Il Sole 11.4.15
Un bonus che Renzi può “spendere” per le elezioni regionali e per la battaglia sull’Italicum
di Lina Palmerini
Un dono elettorale, come dice l’opposizione, ma anche una scelta che mette in difficoltà la sinistra Pd sull’Italicum. E rende più complicato fare agguati contro Renzi dopo aver votato un Def con un bonus destinato al welfare.
Il fatto che il tesoretto da un miliardo e mezzo sia scritto nel capitolo “stato sociale” e che il Def sarà votato prima della legge elettorale, rende più complicato per la minoranza tentare – subito dopo - agguati al Governo con i voti segreti e rischiare di buttarlo giù. E dunque sarà pure una mancia elettorale quella che ha preparato il premier ma di certo aiuta anche a smontare l’opposizione interna che si attrezza per la battaglia finale sui capilista bloccati e premi. Davvero si potrà mandare sotto il Governo affossando anche misure sul welfare? Davvero si potrà fare durante la campagna per le regionali? Risponde anche a questi interrogativi il bonus deciso ieri.

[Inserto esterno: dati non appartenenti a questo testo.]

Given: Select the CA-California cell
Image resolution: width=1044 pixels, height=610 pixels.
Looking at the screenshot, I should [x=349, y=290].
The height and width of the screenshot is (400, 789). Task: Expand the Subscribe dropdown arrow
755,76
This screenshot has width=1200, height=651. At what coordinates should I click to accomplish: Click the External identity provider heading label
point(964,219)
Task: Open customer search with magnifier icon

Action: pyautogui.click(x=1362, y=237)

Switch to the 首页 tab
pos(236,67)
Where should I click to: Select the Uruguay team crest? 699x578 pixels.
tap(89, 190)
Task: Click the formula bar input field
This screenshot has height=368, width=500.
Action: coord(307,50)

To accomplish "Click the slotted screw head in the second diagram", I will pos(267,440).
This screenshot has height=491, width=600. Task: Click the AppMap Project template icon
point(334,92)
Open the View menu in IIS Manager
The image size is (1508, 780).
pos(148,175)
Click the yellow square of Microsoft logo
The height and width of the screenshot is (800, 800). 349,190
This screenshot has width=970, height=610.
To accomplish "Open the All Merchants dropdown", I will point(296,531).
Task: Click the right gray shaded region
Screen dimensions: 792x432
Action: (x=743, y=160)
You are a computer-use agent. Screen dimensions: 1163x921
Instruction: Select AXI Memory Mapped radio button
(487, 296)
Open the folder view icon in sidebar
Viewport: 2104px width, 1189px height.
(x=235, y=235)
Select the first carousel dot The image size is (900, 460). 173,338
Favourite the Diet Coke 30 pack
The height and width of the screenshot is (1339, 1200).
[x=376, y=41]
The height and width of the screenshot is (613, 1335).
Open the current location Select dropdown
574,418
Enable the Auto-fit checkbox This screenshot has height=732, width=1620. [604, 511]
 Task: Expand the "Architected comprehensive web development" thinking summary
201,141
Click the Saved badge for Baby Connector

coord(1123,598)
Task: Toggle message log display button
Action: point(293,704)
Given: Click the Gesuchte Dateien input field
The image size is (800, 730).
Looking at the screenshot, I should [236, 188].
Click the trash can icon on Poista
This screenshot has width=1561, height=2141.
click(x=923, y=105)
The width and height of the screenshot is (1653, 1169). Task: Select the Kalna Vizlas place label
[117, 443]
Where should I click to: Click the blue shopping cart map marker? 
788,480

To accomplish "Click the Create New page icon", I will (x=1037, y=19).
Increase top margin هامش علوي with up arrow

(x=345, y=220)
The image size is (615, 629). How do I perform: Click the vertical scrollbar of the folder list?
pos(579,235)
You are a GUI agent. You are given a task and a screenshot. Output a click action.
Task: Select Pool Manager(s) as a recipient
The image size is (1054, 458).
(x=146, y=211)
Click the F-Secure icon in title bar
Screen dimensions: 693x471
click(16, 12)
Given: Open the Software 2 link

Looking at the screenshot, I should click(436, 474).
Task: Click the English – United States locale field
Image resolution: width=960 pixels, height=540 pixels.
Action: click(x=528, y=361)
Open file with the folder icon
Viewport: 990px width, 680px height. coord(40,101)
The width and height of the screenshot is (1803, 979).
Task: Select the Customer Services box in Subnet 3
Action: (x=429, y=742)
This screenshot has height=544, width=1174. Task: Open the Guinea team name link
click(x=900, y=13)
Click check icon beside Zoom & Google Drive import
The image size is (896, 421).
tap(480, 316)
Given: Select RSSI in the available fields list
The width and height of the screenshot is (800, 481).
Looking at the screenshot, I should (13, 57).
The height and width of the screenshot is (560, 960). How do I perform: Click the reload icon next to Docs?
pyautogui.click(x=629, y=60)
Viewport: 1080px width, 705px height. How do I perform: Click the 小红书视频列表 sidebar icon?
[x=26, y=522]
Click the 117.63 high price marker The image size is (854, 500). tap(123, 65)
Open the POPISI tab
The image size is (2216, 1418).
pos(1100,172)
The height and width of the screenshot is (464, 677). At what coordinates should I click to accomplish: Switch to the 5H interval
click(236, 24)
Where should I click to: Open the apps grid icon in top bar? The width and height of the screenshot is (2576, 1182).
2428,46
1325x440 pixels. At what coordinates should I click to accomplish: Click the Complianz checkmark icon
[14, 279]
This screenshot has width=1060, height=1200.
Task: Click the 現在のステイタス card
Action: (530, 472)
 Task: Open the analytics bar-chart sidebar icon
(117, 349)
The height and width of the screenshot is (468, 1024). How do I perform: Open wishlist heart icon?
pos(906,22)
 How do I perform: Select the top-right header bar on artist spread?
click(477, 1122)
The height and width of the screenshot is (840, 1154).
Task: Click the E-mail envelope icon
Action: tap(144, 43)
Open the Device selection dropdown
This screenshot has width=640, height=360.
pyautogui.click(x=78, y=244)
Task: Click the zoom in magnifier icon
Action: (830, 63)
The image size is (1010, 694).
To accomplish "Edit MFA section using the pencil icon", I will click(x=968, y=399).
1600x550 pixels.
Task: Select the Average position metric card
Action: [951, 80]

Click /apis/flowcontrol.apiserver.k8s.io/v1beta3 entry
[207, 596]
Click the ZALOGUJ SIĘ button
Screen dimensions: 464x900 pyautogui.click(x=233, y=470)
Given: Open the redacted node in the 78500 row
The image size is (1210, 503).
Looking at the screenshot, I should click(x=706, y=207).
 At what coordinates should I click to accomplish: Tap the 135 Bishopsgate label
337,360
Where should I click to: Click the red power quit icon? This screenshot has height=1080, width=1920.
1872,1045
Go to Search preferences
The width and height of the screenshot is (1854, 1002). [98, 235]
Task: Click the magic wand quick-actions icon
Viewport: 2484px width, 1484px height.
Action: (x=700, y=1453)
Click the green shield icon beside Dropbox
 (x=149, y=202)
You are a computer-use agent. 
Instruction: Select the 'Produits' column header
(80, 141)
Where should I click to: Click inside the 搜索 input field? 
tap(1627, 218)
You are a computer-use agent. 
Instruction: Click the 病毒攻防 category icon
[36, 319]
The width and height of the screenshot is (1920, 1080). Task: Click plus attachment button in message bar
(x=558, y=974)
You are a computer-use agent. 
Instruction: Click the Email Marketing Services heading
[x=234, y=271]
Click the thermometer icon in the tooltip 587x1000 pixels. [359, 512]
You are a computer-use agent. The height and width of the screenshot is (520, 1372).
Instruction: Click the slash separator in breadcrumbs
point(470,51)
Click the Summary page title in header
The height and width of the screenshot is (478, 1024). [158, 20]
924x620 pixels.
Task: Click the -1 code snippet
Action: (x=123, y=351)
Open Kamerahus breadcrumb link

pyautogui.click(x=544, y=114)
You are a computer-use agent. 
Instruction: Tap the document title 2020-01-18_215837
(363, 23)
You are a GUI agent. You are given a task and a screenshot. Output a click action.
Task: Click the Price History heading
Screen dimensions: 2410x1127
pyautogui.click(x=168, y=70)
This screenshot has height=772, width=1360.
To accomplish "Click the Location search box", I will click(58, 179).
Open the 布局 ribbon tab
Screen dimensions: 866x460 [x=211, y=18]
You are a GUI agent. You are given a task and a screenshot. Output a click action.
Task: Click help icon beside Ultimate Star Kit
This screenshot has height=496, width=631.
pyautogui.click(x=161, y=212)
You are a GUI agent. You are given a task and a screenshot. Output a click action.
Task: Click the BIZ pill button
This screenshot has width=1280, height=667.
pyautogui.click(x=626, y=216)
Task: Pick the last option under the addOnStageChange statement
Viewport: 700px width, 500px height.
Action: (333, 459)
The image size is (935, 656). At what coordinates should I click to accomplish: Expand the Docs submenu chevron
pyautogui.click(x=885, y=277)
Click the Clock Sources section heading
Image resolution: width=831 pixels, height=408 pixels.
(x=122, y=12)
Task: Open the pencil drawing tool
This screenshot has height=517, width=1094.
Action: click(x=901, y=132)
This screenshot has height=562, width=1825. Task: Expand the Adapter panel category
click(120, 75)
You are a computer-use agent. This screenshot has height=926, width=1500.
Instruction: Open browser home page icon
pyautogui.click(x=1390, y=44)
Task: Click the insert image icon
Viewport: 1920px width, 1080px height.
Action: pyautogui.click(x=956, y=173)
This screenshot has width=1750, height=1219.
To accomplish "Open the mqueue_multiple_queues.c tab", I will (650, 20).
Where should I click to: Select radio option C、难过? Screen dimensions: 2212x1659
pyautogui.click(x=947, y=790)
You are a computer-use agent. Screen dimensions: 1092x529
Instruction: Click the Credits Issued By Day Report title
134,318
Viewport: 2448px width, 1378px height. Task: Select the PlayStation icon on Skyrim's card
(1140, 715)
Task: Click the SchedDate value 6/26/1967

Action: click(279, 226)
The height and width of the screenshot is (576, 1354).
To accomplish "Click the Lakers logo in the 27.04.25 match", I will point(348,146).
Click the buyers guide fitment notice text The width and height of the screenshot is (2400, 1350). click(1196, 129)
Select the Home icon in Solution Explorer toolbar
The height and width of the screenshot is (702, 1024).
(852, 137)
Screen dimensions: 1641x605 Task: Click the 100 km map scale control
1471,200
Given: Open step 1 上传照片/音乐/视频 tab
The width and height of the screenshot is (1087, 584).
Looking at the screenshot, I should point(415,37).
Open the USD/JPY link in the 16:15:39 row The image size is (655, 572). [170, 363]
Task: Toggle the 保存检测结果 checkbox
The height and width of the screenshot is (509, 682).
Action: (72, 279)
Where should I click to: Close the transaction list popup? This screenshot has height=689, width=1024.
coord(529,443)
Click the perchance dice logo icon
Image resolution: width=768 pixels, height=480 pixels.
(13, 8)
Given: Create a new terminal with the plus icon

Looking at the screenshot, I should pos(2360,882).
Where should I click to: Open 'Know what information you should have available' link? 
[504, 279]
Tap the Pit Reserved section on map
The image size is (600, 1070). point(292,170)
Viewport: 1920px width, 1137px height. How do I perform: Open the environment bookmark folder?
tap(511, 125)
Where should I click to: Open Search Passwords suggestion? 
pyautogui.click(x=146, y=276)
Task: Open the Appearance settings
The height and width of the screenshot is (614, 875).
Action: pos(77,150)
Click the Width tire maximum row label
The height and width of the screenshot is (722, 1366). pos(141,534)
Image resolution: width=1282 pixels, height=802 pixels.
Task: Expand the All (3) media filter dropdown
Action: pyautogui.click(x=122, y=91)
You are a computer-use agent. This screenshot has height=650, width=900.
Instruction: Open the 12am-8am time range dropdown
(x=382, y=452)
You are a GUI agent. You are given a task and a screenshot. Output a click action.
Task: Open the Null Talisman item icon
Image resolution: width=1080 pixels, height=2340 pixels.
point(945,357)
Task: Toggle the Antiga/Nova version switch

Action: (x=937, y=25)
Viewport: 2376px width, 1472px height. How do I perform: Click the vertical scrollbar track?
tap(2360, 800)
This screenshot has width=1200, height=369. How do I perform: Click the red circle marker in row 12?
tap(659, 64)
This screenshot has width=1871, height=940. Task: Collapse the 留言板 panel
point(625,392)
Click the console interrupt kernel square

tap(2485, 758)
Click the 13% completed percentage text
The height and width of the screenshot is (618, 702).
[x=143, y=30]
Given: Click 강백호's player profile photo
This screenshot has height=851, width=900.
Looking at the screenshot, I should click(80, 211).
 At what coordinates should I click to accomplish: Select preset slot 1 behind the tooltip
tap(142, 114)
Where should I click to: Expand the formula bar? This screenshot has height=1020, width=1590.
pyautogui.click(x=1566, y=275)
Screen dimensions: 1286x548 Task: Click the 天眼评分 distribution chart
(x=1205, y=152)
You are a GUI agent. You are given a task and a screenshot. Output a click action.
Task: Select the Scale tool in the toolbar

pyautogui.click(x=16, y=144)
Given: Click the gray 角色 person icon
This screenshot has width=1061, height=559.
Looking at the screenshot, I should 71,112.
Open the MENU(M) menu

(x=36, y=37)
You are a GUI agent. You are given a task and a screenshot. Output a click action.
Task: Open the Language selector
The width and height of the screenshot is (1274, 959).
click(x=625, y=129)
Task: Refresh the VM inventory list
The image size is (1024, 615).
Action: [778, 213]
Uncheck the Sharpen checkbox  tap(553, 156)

È chiaro che le minacce sul voto di fiducia fatte più o meno esplicitamente dai renziani restano tali. Difficile che al Quirinale possano vedere di buon occhio una mossa così azzardata, uno strappo così netto su una legge che deve definire le regole elettorali per tutti i partiti. È vero che ci sono stati precedenti ma questo non vuol dire che la forzatura sia gradita dalle parti del Colle. E dunque dove non funzionano le minacce, o non possono essere attuate, può funzionare la tattica politica. Con il tesoretto da un miliardo e mezzo ascrivibile a politiche sociali, il premier riesce a prendere due piccioni con un solo bonus: da un lato aprirsi la strada verso la campagna elettorale per le regionali; dall’altra mettere in una condizione più difficile la sinistra del partito. Che infatti già ieri dibatteva sulla destinazione più opportuna del bonus.
Piuttosto erano le altre opposizioni, da Forza Italia al Movimento 5 Stelle ad attaccare la mossa di Renzi. Una operazione che ricalcherebbe gli 80 euro promessi nella campagna per le europee che, in effetti, portarono molto bene al leader Pd. Questa volta la scommessa sembra la stessa. Del resto, il test delle regionali non è affatto banale per Renzi che subito dopo si troverà a un bivio: decidere se proseguire la legislatura fino alla scadenza naturale (2018) oppure anticipare le urne al 2016, magari in concomitanza con il referendum costituzionale (se la riforma sarà varata). E magari approfittando anche di primi eventuali risultati postivi in economia.
Il fatto è che per andare avanti a governare il premier non può accettare una situazione di continuo scontro parlamentare come è accaduto al Senato sulle riforme e come sarà alla Camera sull’Italicum. In poche parole non può continuare a governare con una larga fetta di gruppi parlamentari che gli remano contro. Addirittura con un capogruppo alla Camera che è tra i capi della minoranza interna, con un presidente della commissione Bilancio apertamente contro di lui, con un presidente della commissione Attività produttive che è l’ex segretario Pd Epifani, anche lui tra gli esponenti di spicco dell’area bersaniana.
La sfida elettorale delle regionali servirà anche a questo: a cambiare gli equilibri parlamentari, soprattutto se Renzi avrà in mente di governare fino alla fine della legislatura. E vincere la sfida vuol dire innanzitutto mantenere le Regioni che sono già del centro-sinistra, a partire dalla Liguria, la più incerta, quella più in bilico perché attraversata dagli scontri interni. Conterà anche la Puglia ma il vero colpo potrebbe essere il Veneto, dove il Pd è arrivato al 37,5% alle ultime europee. Una vittoria lì gli darebbe tutta la forza per modificare gli assetti romani.